* _Instructions for the task_
Rename "Thresholds" to "Limits" in the lines from the line with "Sort by the" to the line with "should pyautogui.click(x=50, y=262).", and write out only those lines again with everything else unchanged.

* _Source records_
= = =

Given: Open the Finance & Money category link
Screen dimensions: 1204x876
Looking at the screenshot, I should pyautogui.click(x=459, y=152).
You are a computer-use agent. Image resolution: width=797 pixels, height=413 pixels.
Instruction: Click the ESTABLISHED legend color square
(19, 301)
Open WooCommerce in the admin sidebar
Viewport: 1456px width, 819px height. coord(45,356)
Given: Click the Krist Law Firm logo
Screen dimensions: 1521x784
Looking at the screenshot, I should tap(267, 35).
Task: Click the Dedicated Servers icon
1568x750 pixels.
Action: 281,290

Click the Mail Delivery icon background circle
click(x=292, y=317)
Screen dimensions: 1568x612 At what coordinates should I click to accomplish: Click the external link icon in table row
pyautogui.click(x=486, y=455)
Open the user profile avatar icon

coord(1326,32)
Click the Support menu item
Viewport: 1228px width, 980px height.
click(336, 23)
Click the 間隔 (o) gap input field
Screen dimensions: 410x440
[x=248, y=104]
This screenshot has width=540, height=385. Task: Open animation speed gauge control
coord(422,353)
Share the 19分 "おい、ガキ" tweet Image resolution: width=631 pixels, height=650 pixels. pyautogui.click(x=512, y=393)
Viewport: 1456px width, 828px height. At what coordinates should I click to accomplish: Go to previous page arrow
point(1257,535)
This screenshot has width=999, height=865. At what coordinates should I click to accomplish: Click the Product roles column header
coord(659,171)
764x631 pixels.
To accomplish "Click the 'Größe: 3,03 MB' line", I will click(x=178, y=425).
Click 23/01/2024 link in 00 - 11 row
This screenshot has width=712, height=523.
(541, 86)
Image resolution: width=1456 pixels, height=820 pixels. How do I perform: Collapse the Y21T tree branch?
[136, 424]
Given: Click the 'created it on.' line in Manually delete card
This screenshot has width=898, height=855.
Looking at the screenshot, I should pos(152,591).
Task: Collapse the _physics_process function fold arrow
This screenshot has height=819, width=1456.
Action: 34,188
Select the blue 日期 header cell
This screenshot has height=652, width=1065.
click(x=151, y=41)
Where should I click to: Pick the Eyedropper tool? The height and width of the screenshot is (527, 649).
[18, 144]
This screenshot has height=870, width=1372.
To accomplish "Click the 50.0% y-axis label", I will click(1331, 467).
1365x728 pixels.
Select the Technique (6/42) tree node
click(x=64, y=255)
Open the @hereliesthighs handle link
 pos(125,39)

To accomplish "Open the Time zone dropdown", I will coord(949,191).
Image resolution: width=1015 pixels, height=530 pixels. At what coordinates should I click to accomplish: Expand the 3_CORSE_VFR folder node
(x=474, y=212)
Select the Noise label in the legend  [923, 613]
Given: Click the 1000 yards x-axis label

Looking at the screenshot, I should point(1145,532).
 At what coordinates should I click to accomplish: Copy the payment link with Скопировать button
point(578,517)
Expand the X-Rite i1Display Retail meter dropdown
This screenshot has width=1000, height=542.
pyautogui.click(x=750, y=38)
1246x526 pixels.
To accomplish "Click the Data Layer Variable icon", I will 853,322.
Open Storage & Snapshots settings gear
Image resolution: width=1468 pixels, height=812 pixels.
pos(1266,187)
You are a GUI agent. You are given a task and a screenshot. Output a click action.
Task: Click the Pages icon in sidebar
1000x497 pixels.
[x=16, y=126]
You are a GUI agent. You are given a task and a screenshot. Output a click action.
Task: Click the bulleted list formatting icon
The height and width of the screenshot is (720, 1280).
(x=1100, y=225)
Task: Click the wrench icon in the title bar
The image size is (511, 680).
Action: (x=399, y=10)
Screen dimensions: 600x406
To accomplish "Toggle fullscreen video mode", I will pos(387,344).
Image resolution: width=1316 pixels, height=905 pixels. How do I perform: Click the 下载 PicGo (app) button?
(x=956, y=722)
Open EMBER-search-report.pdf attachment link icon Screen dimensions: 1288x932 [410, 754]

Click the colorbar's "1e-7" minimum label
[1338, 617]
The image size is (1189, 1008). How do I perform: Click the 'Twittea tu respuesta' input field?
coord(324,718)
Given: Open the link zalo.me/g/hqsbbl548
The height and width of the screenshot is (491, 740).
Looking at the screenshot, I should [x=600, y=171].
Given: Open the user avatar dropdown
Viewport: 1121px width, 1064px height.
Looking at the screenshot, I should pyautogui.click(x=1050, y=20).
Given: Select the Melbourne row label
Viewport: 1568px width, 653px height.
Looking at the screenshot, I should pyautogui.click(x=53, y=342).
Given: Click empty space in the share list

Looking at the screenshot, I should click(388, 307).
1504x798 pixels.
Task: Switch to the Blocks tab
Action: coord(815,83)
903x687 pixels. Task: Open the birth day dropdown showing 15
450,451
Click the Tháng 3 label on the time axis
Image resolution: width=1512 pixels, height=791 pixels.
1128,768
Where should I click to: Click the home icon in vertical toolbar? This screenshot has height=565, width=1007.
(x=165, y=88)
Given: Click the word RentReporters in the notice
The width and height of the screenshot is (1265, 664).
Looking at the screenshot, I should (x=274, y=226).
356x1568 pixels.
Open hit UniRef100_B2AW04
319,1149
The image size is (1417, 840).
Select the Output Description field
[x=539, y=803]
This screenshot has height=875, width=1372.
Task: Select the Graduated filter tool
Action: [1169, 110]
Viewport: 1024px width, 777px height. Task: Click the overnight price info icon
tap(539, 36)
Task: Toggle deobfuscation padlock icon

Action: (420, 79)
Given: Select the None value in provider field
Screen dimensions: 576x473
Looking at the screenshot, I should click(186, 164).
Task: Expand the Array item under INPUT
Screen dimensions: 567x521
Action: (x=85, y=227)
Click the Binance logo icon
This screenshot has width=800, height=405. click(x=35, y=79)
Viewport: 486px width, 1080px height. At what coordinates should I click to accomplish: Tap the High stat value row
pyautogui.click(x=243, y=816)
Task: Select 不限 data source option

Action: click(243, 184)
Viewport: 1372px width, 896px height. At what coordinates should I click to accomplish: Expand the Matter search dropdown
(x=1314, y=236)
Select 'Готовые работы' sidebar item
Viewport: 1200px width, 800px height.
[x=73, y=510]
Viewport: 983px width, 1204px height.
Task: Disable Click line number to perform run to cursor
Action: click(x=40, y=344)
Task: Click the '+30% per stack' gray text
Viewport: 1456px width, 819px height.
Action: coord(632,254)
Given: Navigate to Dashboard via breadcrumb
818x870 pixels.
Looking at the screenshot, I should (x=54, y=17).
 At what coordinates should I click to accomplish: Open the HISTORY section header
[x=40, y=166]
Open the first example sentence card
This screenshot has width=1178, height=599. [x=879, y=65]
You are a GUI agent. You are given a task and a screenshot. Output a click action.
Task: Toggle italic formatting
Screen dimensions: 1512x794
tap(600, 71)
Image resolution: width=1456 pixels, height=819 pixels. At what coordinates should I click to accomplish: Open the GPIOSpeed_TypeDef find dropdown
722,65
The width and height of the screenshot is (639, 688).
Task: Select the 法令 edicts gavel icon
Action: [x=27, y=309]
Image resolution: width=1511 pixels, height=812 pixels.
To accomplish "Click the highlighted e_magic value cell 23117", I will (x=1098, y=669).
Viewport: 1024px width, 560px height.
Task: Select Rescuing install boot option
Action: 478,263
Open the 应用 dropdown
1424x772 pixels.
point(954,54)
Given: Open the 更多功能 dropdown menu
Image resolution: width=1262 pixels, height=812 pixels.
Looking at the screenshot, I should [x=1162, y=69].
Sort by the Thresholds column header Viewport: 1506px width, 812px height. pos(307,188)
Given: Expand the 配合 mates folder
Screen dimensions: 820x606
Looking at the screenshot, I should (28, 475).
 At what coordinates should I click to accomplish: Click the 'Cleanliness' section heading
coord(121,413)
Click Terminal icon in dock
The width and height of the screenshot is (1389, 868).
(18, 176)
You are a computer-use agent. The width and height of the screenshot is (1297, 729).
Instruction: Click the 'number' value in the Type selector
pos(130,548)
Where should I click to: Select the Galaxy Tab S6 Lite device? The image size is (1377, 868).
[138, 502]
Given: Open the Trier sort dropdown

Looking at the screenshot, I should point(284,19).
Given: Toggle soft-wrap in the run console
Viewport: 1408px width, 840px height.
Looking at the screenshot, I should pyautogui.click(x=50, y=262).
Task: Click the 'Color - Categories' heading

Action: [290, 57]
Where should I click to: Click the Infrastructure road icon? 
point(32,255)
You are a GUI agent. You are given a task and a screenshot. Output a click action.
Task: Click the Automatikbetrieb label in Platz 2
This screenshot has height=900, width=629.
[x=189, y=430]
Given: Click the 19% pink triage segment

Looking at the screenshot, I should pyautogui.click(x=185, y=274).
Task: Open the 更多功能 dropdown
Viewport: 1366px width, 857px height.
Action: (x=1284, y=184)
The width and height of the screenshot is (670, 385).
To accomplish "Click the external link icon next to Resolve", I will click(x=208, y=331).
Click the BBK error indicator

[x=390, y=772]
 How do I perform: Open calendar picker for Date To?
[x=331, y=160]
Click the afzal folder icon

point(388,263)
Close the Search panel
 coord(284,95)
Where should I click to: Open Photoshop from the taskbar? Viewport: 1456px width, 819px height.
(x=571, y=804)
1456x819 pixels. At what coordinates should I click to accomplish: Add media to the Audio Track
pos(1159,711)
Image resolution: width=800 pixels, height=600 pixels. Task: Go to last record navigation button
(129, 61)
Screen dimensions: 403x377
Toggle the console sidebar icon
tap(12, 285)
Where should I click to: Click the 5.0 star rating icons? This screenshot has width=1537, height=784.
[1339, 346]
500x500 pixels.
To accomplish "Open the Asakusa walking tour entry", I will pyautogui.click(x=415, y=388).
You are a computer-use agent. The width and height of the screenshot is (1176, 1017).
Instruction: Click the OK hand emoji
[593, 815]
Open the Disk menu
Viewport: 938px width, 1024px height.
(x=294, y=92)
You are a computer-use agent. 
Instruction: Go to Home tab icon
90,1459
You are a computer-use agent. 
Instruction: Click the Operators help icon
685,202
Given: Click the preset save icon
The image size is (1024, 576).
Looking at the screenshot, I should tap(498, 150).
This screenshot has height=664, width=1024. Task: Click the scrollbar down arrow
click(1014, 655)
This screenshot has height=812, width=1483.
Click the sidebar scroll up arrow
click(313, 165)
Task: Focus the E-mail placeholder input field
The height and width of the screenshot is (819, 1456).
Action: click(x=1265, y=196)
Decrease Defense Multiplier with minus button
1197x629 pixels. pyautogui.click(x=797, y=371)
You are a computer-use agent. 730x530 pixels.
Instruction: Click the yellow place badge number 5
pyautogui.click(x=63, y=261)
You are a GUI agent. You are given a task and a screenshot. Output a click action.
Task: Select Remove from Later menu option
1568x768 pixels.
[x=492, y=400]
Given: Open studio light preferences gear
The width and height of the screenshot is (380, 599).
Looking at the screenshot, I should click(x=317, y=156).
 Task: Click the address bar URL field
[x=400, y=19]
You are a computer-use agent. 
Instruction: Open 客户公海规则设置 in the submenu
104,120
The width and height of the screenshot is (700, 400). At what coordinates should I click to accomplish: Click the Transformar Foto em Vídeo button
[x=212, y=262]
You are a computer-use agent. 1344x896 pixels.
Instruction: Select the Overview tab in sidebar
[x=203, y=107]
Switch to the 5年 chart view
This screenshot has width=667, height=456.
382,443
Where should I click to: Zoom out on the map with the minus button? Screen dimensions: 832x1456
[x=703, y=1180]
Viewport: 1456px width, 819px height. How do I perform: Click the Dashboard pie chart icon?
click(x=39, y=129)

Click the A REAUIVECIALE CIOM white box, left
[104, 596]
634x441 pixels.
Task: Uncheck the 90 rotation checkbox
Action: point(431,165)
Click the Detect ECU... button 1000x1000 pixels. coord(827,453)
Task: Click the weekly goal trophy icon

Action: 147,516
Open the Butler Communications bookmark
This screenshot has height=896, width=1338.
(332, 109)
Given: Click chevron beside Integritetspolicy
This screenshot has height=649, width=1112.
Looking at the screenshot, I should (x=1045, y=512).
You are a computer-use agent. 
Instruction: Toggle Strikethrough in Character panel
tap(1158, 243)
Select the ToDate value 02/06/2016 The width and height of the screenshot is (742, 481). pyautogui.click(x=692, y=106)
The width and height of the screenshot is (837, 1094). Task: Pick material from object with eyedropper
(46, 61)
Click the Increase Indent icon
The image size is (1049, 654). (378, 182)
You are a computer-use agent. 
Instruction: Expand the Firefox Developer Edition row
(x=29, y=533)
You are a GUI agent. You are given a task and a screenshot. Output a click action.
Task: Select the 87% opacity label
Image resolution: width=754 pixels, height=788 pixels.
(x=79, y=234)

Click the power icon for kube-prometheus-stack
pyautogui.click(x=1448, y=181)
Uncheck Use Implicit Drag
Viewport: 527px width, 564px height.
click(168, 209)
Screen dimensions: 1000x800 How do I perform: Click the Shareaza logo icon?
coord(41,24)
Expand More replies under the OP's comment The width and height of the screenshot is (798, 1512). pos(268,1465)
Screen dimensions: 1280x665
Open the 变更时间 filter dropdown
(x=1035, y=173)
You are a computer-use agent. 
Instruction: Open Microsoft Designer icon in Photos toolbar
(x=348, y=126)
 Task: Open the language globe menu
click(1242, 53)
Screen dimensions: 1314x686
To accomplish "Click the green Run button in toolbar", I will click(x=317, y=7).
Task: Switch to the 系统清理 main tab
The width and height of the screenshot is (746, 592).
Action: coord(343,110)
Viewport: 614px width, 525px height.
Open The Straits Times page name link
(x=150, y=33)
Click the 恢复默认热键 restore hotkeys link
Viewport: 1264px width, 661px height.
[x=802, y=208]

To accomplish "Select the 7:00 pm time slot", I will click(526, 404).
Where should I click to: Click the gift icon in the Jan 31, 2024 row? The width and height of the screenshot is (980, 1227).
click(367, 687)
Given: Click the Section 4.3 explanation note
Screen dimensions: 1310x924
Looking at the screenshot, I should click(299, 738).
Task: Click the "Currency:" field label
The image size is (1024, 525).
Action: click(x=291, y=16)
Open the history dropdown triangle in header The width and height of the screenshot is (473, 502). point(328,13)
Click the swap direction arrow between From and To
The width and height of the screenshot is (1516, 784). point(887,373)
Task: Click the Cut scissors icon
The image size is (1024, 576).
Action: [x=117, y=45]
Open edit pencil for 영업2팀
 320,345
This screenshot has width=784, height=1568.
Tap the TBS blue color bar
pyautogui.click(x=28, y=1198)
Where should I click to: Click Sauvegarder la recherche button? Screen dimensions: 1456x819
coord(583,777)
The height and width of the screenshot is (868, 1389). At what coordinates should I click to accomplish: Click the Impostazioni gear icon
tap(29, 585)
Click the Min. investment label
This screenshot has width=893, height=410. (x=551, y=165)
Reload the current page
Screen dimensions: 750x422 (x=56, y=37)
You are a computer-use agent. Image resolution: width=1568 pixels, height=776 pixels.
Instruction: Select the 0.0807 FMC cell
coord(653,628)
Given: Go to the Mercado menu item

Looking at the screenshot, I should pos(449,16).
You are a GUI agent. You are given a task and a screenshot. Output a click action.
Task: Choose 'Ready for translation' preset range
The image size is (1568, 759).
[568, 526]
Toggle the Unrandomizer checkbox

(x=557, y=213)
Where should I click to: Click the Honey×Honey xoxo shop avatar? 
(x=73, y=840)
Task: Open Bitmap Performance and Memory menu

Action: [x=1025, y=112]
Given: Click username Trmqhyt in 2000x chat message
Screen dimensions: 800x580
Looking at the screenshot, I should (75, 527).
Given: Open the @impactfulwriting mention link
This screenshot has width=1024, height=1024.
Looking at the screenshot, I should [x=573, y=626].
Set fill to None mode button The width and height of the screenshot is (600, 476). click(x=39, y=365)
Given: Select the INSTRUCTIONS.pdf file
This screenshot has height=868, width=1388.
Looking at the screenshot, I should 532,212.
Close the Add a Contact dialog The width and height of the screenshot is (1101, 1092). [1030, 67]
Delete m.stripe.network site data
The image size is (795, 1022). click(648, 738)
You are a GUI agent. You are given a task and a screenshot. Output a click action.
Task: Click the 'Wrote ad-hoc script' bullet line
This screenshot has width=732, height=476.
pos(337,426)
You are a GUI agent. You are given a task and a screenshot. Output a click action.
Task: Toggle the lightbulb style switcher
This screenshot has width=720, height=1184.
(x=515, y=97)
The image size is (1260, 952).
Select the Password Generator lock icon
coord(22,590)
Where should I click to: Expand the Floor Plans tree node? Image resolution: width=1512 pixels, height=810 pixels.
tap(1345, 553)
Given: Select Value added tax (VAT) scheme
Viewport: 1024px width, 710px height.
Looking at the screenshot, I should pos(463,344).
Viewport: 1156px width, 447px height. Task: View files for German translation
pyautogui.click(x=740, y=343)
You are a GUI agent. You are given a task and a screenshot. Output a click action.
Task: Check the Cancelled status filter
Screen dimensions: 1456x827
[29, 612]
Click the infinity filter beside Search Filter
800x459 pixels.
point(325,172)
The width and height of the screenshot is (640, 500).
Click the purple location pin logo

= = =

* _Finished task_
Sort by the Limits column header Viewport: 1506px width, 812px height. pos(307,188)
Given: Expand the 配合 mates folder
Screen dimensions: 820x606
Looking at the screenshot, I should (28, 475).
 At what coordinates should I click to accomplish: Click the 'Cleanliness' section heading
coord(121,413)
Click Terminal icon in dock
The width and height of the screenshot is (1389, 868).
(18, 176)
You are a computer-use agent. The width and height of the screenshot is (1297, 729).
Instruction: Click the 'number' value in the Type selector
pos(130,548)
Where should I click to: Select the Galaxy Tab S6 Lite device? The image size is (1377, 868).
[138, 502]
Given: Open the Trier sort dropdown

Looking at the screenshot, I should point(284,19).
Given: Toggle soft-wrap in the run console
Viewport: 1408px width, 840px height.
Looking at the screenshot, I should pyautogui.click(x=50, y=262).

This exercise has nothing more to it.